Tuesday, Sheriff Jesse James Casaus was doing in-patient rehabilitation.

“I’m walking now with a walker,” he said. “Still a lot of pain.”

Casaus said he was mountain-biking alone on Strip Mine Trail in Placitas on May 14 when the accident happened. He was going downhill fast, veered off the trail and tried to ramp over a rock to get back on the path.

Instead, the bike slammed to an immediate stop on the rock, whipping the sheriff’s upper body forward so forcefully while his lower body was more anchored that it fractured a vertebra. He also fell off the bike, breaking a rib.

He crawled over to his backpack to get his phone and called Chief Deputy Allen Mills, who lives in Placitas.

Mills said the call came just before 10 a.m. Casaus told Mills he fell and might need help walking his bike out of the trail area.

“So I didn’t know how injured he was,” Mills said.

Mills headed to the sheriff’s location. Meanwhile, two hikers and another mountain biker came across Casaus and stopped to help.

Not knowing he had loose pieces of bone in his back, Casaus instructed the passers-by to help him stand and then, when he couldn’t manage standing, to sit up.

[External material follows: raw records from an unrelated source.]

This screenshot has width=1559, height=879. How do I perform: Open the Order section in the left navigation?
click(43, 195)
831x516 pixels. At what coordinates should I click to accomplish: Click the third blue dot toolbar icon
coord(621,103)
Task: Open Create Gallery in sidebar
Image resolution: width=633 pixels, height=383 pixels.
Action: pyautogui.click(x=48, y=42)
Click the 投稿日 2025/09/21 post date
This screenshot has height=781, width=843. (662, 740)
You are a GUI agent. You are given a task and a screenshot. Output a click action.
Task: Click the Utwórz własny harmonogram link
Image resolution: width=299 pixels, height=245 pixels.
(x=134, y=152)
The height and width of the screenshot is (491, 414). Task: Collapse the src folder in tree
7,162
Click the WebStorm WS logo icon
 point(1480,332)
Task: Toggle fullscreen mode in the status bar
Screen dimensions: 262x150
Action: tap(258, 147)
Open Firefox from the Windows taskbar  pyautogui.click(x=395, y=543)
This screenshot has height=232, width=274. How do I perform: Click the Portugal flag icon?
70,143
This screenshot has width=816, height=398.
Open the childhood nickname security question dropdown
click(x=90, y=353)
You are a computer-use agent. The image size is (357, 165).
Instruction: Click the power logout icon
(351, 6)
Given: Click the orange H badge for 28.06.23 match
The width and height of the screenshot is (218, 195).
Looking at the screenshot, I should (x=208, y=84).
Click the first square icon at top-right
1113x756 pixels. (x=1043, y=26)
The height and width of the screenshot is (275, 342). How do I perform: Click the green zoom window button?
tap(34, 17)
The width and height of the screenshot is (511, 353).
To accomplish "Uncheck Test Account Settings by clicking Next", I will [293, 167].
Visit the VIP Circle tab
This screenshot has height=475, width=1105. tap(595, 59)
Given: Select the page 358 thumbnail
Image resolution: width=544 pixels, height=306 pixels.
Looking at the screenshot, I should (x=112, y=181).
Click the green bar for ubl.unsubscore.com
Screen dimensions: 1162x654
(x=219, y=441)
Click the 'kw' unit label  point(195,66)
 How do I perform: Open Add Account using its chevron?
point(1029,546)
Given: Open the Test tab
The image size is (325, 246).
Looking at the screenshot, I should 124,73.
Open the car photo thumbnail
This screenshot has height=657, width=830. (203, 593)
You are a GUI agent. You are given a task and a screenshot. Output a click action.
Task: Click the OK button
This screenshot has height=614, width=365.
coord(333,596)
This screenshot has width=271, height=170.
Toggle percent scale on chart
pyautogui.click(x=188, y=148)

With his movement, the pieces of bone could have punctured his spinal cord.

“The surgeon told me it was literally a miracle I wasn’t paralyzed,” Casaus said.

Mills arrived about 10:40 a.m.

“When I got there, I knew he needed an ambulance,” Mills said.

A Sandoval County emergency medical crew tends to county Sheriff Jesse James Casaus, lying down, as passers-by who stopped to help look on after a mountain-biking accident that resulted in a broken back May 14. Courtesy photo.

The sheriff was lying on the ground, chatting with the hikers and mountain biker, but had come to the same conclusion. Mills called county Fire Chief Eric Masterson, who had an emergency medical crew meet Mills at the intersection of Rainbow Valley Road and Nighthawk Way in Placitas.

The crew arrived quickly. However, figuring out the best way for the crew to get to Casaus, a quarter-mile away, took considerable time.

Mills said he and the EMS crew reached the sheriff again about 11:25 a.m. Then, it took about half an hour to transport him on a wheeled gurney back to the ambulance.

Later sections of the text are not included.